USANDO AS INFORMAÇÕES:
A) Responda às perguntas sobre o texto a respeito de animais abandonados:
(i) Quantos animais domésticos existem no mundo?
(ii) Qual site publicou a reportagem sobre a Holanda?
(iii) O que aumentou consideravelmente na Holanda em paralelo à campanha de esterilização em massa?
B) Devolva, sem nenhuma alteração, o trecho do texto sobre animais abandonados que se abre com as palavras que contêm "O que fazer?" e se fecha com "raça aumentaram consideravelmente.".

::: TEXTO EM ESTUDO

Há um bilhão de animais domésticos no mundo. Um a cada três animais vive nas ruas ou em abrigos. A informação é indigesta e a sensação de impotência gera ansiedade. Em uma mão temos o abandono e na outra o medo de que ele cresça ainda mais.
O que fazer? Promover a adoção e frear a natalidade. Sim, essas são as duas únicas alternativas. A Holanda fez isso. Segundo, reportagem do site Dutchreview os holandeses alcançaram essa conquista através do programa CNVR (Collect, Neuter, Vaccinate and Return) que retirava o cachorro da rua, castrava e vacinava. Paralela à campanha de esterilização em massa, os impostos para comprar um cachorro de raça aumentaram consideravelmente.

::::::
::: TRECHOS DOS REGISTROS

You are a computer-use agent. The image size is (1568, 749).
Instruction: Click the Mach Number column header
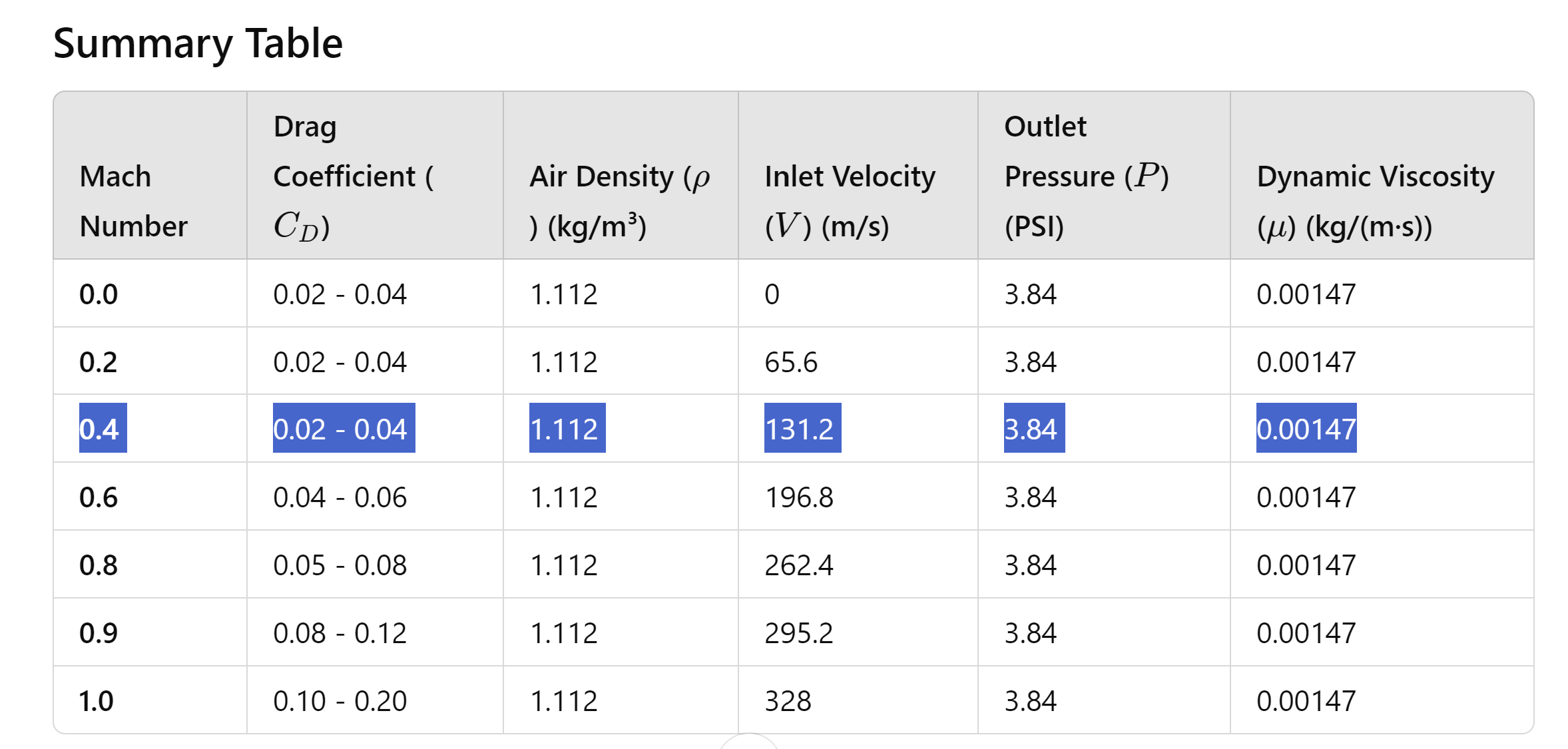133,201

::::::
::: TRECHOS DOS REGISTROS

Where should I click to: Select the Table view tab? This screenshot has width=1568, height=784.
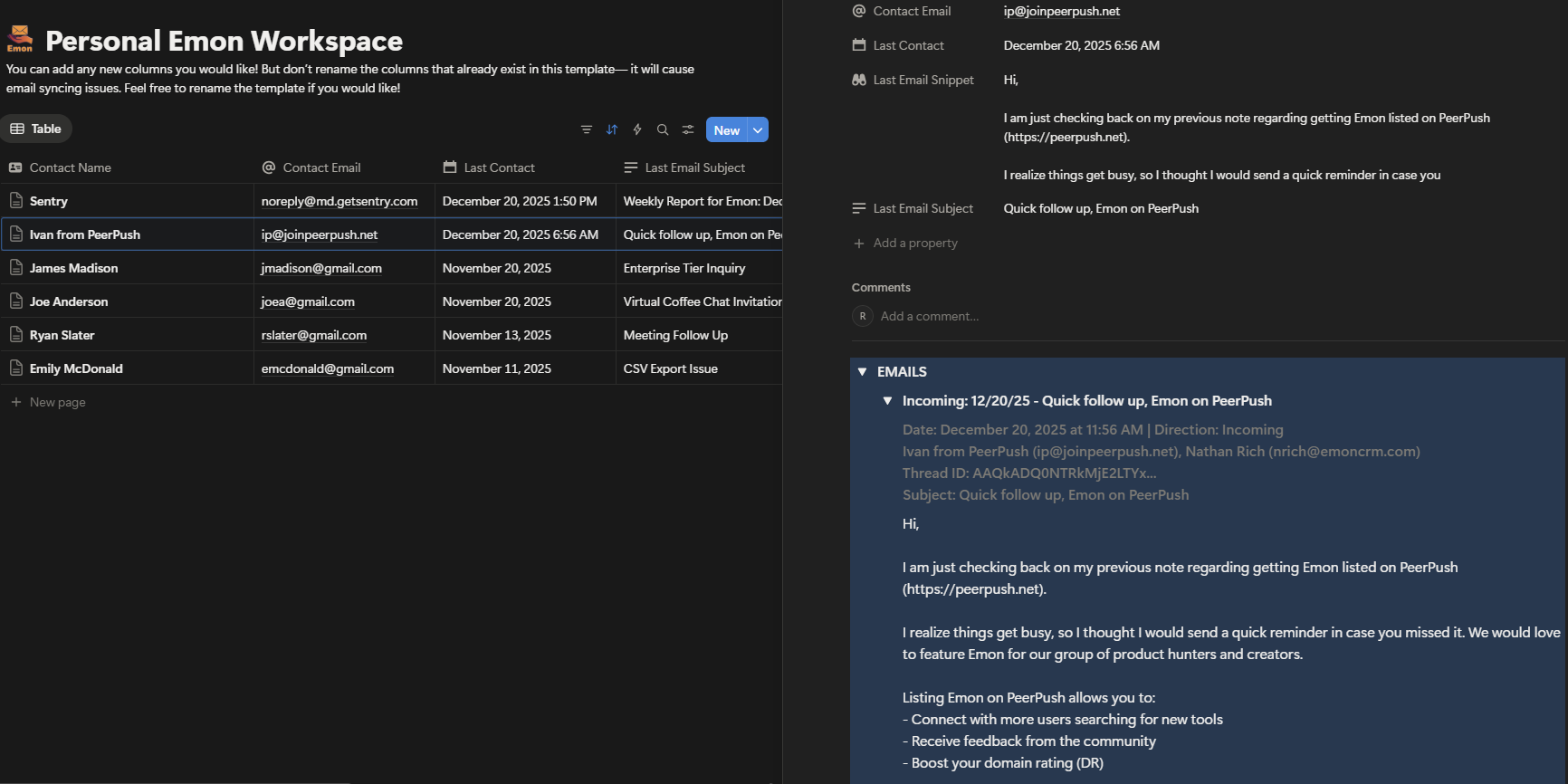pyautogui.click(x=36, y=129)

::::::
::: TRECHOS DOS REGISTROS

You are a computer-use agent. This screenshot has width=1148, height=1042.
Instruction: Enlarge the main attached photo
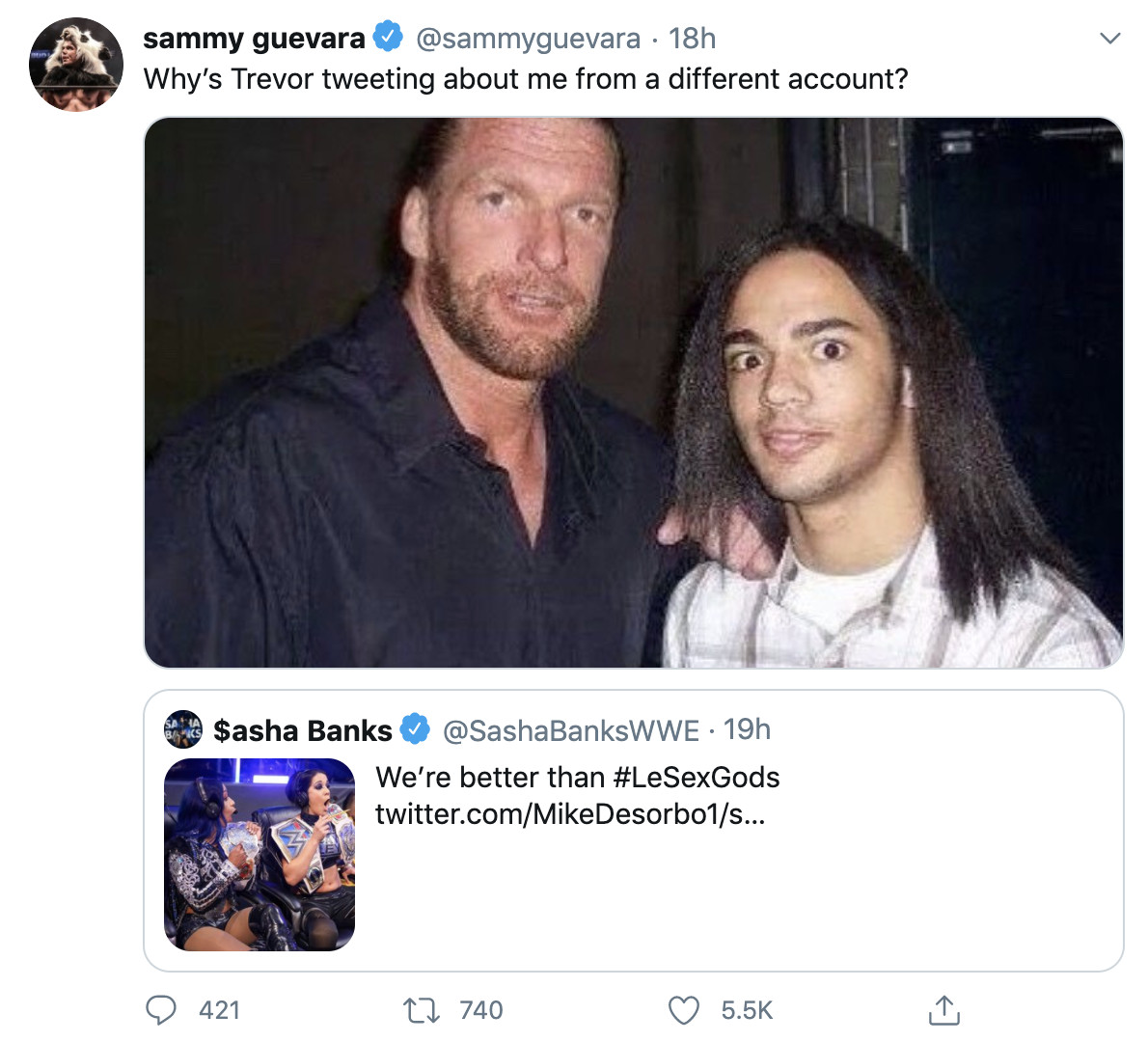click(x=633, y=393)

::::::

RESPOSTAS NUMERADAS:
A)
(i) Um bilhão.
(ii) Dutchreview.
(iii) Os impostos para comprar um cachorro de raça.

B)
O que fazer? Promover a adoção e frear a natalidade. Sim, essas são as duas únicas alternativas. A Holanda fez isso. Segundo, reportagem do site Dutchreview os holandeses alcançaram essa conquista através do programa CNVR (Collect, Neuter, Vaccinate and Return) que retirava o cachorro da rua, castrava e vacinava. Paralela à campanha de esterilização em massa, os impostos para comprar um cachorro de raça aumentaram consideravelmente.